**Extrait du document**
•••••

L’état d’urgence jusqu’à quand ?

L’état d’urgence est prolongé jusqu’au 26 juillet 2016.
Rappelons la chronologie de l’état d’urgence :
- instauré le 14 novembre 2015 par décret,
- prolongé jusqu’au 26 février 2016 par la loi du 20 novembre 2015,
- à nouveau prolongé jusqu’au 26 mai  par la loi du 19 février 2016,
- dernièrement prolongé de deux mois soit jusqu’au 26 juillet 2016 par la loi du 20 mai 2016 (Journal officiel du 21 mai).

Quelles sont les mesures prises ?

Elles sont de deux sortes, celles imposées par le ministre de l’Intérieur et celles décidées par un arrêté du préfet.
Les mesures prononcées par le ministre de l’Intérieur sous contrôle du juge administratif :
- l’assignation à résidence de toute personne dont le comportement  constitue une menace pour la sécurité et l’ordre public,
- la dissolution des associations et groupements qui participent à la commission d’actes portant atteinte grave à l’ordre public ou dont les activités la facilitent ou y incitent ET qui comprennent en leur sein ou parmi leurs relations habituelles, des personnes assignées à résidence,
- les perquisitions en tout lieu, y compris à domicile, de jour comme de nuit, sauf dans un lieu affecté à l’exercice d’un mandat parlementaire ou à l’activité professionnelle des avocats, des magistrats et des journalistes (autrement dit dans un journal). A propos, la loi initiale de 1955 relative à l’état d’urgence  prévoyait le contrôle de la presse et des médias. Ce qui n’est plus le cas pour l’instant.
- toute mesure pour contrôler et bloquer les sites Internet faisant l’apologie du terrorisme ou incitant à des actes terroristes. A cet effet attention à vos propos en public ou sur la toile comme vous pouvez le lire sur
- la surveillance des communications électroniques internationales tant sur les connexions que sur les correspondances (loi n° 2015-1556 du 30 novembre 2015).

•••••

**Extrait de données**
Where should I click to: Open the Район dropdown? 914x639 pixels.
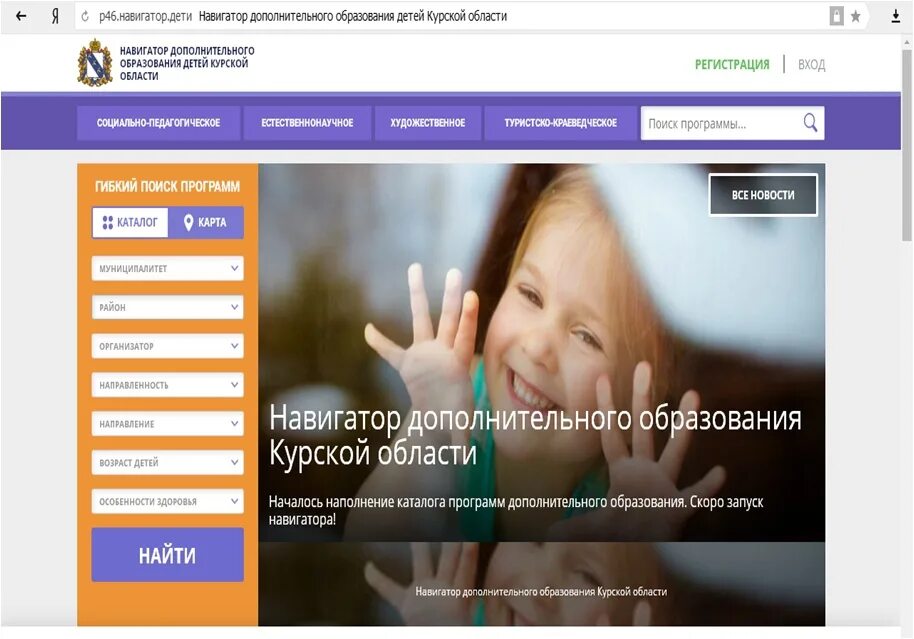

•••••

**Consigne écrite 1**
D’après l’extrait sur l’état d’urgence, les affirmations (a), (b) et (c) sont-elles exactes ? (a) L’état d’urgence a été instauré par une loi. (b) Les perquisitions peuvent se dérouler la nuit. (c) La dernière prolongation porte sur trois mois. Répondez par oui ou par non, en citant les mots décisifs du texte.
**Consigne écrite 2**
Transcrivez fidèlement un passage de l’extrait sur l’état d’urgence : commencez aux mots « Rappelons la chronologie » et arrêtez-vous après « arrêté du préfet. ».
Ces données proviennent d’une autre source.

**Réponse correcte 1**
(a) Non : « instauré le 14 novembre 2015 par décret ».
(b) Oui : « de jour comme de nuit ».
(c) Non : « dernièrement prolongé de deux mois ».

**Réponse correcte 2**
Rappelons la chronologie de l’état d’urgence :
- instauré le 14 novembre 2015 par décret,
- prolongé jusqu’au 26 février 2016 par la loi du 20 novembre 2015,
- à nouveau prolongé jusqu’au 26 mai  par la loi du 19 février 2016,
- dernièrement prolongé de deux mois soit jusqu’au 26 juillet 2016 par la loi du 20 mai 2016 (Journal officiel du 21 mai).

Quelles sont les mesures prises ?

Elles sont de deux sortes, celles imposées par le ministre de l’Intérieur et celles décidées par un arrêté du préfet.